After a contentious weekend in which Chicago Teachers Union officials apparently failed to show up for negotiations with Chicago Public Schools officials on Sunday, Mayor Lori Lightfoot (D) ordered a sizeable number of the city’s teachers to show up in their classrooms on Monday or face discipline.
“All teachers, pre-K through eight and cluster teachers must report. If you don’t have an approved accommodation, we expect to see you back in class. Those who do not report to work … we will have to take action. Let’s avoid that,” Lightfoot said in a Sunday press conference announcing the decision. Lightfoot indicated that teachers who refused to show up on Monday would be locked out of their virtual learning software and would be considered absent without leave for disciplinary purposes.
Lightfoot and Chicago Public Schools officials have been locked in contentious negotiations with Chicago Teachers Union officials, who have sought to delay the reopening of the nation’s third-largest school system until a number of union demands have been met. Teachers were originally scheduled to return to work last week, but union officials ordered teachers to stay home as a bargaining technique.

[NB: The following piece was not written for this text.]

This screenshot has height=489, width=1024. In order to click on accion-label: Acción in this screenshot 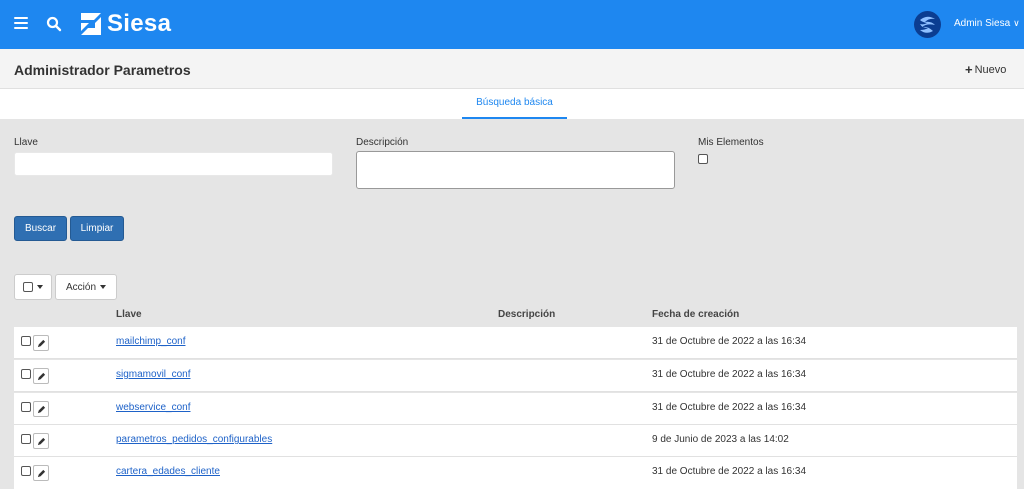, I will do `click(80, 287)`.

The union and school district were supposed to engage in negotiations throughout the weekend, but CTU officials apparently were a no-show for the Sunday session, which provoked Lightfoot’s ire. The two sides pointed fingers at each other on Twitter over Sunday’s empty negotiation session.
Lightfoot’s order has raised the specter of another teacher strike, which would be the second major strike to affect Chicago schools in less than two years. In this case, however, city officials contend (and most legal experts agree) that such a strike would be illegal and may subject the union and its members to additional legal consequences.
Illinois state law specifically prohibits teachers from striking while they are under contract. Union officials have maintained that federal law permits them to strike if unfair labor practices exist; however, by its terms, federal law only applies to workers in the private sector. The last time Chicago teachers struck while under contract in 2016, the Illinois Educational Labor Relations Board ruled the strike illegal.
Lightfoot insists, consistent with the best available scientific research, that CPS’ plan to reopen schools has rendered them safe. “We implemented our plan with pre-K and cluster teachers and students coming back into classrooms safely. Our schools are safe.”
Parents were encouraged not to bring their students into schools Monday, but rather were told that Tuesday would be the first day for student presence in the schools.